- Excerpt to read
____________
Force gage may not be the most familiar term to engineers and quality control professionals. When posed with the question of how to measure force, a load cell may come to mind, or, on the other end of a spectrum, a tensile tester or materials tester. One could be forgiven for not being aware of force gages, as they were relatively basic until the digital revolution changed things dramatically in the 1980s and 1990s. And today, they still serve a unique and subtle purpose that can be difficult to neatly define.

TECH TIPS

Force gages are available in a range of capacities and resolutions to accommodate a wide variety of applications.

For example, a suture manufacturer may need to measure 50 N of force, while a manufacturer of wire harnesses may need to measure 5,000 N.

With any application, a gage should be selected with a capacity that is as close as possible to the maximum expected force.

What is a force gage?

A force gage can be an end-all-be-all solution for specific tests, or a component of a larger test system. It can be handheld, or integrated into a manual or motorized test stand. Its onboard capabilities make it simple enough for hand operated tests, yet sophisticated enough to integrate with PLCs, data collection software, motorized test stands, and other devices. They are commonly used in research, quality control, and production environments.
____________
- Information provided
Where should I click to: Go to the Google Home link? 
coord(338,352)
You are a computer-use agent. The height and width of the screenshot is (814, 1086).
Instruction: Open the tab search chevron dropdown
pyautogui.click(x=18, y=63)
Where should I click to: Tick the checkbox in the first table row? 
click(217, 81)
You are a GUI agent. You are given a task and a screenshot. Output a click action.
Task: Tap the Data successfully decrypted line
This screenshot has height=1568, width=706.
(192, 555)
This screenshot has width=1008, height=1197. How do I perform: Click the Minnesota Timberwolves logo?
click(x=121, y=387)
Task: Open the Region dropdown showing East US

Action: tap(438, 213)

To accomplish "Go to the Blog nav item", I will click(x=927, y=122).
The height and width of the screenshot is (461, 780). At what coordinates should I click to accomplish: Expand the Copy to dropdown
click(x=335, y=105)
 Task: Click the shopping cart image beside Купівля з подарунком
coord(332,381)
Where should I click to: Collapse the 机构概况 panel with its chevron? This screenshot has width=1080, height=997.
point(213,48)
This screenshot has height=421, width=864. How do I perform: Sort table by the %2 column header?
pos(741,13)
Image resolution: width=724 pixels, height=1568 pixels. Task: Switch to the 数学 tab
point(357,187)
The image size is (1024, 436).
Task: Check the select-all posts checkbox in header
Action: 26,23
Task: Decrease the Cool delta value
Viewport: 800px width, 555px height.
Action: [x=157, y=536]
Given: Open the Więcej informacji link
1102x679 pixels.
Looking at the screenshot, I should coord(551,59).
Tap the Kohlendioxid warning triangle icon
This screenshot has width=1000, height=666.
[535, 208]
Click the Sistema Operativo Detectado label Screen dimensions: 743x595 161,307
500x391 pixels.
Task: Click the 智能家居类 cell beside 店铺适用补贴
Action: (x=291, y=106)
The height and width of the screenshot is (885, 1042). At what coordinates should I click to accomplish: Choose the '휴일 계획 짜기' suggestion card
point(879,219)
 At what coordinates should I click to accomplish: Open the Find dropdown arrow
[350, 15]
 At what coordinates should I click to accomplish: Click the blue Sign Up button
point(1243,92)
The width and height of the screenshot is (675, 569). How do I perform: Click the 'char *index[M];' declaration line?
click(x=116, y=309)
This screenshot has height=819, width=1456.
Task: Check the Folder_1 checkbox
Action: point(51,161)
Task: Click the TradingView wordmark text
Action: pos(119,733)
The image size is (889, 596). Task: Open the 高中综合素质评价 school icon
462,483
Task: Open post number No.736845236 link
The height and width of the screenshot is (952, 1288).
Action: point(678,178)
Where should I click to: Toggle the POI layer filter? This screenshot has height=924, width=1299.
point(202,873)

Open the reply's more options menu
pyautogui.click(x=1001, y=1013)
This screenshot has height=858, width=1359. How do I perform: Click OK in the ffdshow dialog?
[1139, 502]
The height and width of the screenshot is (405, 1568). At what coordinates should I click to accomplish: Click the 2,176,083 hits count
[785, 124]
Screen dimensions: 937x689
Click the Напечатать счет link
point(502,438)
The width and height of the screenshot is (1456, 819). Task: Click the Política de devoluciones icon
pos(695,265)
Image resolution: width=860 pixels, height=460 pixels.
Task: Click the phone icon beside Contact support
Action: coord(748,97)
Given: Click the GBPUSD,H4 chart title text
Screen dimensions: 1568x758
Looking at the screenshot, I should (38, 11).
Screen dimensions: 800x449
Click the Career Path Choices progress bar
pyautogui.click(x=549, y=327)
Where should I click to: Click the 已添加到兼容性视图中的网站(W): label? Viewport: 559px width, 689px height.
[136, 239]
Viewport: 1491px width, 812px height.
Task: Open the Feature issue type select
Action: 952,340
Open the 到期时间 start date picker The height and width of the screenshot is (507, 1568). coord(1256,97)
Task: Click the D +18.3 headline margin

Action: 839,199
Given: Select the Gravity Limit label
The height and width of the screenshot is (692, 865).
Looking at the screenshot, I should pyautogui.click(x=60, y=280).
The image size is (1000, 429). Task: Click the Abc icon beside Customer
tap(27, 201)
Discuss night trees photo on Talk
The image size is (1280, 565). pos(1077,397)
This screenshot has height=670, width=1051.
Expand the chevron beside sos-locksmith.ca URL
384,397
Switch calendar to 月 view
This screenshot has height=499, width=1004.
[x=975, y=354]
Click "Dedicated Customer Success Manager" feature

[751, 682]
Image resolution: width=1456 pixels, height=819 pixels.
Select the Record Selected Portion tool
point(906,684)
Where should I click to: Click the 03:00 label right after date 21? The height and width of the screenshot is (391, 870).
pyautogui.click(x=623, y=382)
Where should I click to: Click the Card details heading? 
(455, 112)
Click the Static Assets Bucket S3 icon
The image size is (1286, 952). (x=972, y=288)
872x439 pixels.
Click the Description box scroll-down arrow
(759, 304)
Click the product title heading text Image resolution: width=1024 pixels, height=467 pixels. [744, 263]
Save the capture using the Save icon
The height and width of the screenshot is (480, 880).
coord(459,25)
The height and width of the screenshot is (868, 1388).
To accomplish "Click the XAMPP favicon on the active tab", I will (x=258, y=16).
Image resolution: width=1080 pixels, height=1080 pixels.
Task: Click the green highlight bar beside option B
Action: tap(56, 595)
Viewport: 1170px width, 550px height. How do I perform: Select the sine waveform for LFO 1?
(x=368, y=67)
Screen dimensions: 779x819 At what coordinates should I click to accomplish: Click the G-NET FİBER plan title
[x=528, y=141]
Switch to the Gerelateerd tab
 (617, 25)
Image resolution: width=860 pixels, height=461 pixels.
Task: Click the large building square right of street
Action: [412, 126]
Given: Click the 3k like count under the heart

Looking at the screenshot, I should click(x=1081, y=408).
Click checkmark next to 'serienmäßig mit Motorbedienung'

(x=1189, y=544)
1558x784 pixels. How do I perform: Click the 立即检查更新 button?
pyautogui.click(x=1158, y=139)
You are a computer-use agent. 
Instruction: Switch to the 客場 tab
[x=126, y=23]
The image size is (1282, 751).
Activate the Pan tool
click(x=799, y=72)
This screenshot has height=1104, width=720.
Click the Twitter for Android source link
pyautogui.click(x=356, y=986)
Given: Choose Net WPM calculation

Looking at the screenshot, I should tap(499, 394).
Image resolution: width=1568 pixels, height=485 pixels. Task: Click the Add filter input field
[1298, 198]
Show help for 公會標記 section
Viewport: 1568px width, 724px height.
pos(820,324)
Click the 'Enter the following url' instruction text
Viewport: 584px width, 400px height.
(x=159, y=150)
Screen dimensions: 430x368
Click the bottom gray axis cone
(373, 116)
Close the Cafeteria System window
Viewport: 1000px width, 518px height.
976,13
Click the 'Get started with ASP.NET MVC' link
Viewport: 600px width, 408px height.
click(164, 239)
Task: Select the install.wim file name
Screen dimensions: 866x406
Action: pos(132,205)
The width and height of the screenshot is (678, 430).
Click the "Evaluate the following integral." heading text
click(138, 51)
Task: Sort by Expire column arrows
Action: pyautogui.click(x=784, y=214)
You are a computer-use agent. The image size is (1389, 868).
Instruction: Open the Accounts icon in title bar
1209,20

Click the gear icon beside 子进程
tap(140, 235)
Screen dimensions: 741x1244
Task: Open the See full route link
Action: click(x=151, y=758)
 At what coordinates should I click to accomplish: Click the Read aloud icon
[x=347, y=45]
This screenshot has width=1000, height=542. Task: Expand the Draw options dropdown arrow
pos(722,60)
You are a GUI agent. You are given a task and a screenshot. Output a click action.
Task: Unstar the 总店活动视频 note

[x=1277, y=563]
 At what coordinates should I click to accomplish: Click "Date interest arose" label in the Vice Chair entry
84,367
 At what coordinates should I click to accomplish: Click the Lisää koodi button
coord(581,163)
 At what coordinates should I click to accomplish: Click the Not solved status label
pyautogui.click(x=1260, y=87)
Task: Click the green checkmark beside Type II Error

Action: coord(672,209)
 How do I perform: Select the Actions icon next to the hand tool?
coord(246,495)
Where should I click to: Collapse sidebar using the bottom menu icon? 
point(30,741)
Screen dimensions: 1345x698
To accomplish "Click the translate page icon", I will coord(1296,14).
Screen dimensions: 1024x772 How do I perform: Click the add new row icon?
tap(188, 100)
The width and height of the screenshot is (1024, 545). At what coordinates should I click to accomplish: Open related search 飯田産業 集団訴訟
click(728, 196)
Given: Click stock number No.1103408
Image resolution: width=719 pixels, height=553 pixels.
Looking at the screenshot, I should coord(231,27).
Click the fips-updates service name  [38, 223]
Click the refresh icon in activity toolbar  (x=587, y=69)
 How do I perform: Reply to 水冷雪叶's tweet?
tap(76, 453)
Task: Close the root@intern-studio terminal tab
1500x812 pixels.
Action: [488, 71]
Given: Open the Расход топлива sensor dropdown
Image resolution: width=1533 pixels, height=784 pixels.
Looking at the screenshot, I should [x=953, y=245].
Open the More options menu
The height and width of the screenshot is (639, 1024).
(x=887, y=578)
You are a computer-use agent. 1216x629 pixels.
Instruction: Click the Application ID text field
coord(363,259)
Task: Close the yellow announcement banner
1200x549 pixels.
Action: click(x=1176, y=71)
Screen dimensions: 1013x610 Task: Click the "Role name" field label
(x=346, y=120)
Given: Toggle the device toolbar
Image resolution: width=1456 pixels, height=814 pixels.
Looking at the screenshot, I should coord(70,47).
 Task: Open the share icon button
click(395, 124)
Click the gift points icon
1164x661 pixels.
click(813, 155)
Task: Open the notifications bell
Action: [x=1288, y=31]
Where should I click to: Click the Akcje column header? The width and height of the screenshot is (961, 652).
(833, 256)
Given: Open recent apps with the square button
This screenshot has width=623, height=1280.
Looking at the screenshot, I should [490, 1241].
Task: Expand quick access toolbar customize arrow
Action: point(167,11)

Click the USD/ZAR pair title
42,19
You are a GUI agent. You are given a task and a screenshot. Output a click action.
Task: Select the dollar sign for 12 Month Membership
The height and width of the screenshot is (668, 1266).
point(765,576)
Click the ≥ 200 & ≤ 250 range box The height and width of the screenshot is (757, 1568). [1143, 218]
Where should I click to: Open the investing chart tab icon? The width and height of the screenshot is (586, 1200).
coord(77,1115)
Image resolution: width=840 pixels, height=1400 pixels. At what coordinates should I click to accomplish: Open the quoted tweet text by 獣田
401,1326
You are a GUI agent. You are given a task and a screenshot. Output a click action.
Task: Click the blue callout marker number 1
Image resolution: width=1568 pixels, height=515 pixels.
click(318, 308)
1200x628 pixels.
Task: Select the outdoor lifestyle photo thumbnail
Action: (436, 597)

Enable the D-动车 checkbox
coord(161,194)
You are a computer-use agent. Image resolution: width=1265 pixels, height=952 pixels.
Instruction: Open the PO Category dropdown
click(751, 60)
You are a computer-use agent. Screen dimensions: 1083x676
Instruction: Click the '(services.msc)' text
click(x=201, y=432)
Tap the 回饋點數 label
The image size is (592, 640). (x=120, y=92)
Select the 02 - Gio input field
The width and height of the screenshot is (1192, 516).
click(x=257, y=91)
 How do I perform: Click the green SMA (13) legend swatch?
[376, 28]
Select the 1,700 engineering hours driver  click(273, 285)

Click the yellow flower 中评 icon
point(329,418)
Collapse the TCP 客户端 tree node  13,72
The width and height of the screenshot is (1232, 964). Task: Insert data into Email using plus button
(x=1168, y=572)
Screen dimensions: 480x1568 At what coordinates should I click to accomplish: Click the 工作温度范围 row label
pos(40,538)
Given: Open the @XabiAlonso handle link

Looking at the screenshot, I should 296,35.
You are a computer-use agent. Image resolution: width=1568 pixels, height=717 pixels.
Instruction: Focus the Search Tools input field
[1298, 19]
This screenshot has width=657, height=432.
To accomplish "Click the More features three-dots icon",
____________
- Set tasks
A – According to the text on force gages, how much force might a manufacturer of wire harnesses need to measure?
B – List every environment in which the text on force gages says they are commonly used.

- Per-task answers
A – 5,000 N

B – Research, quality control, production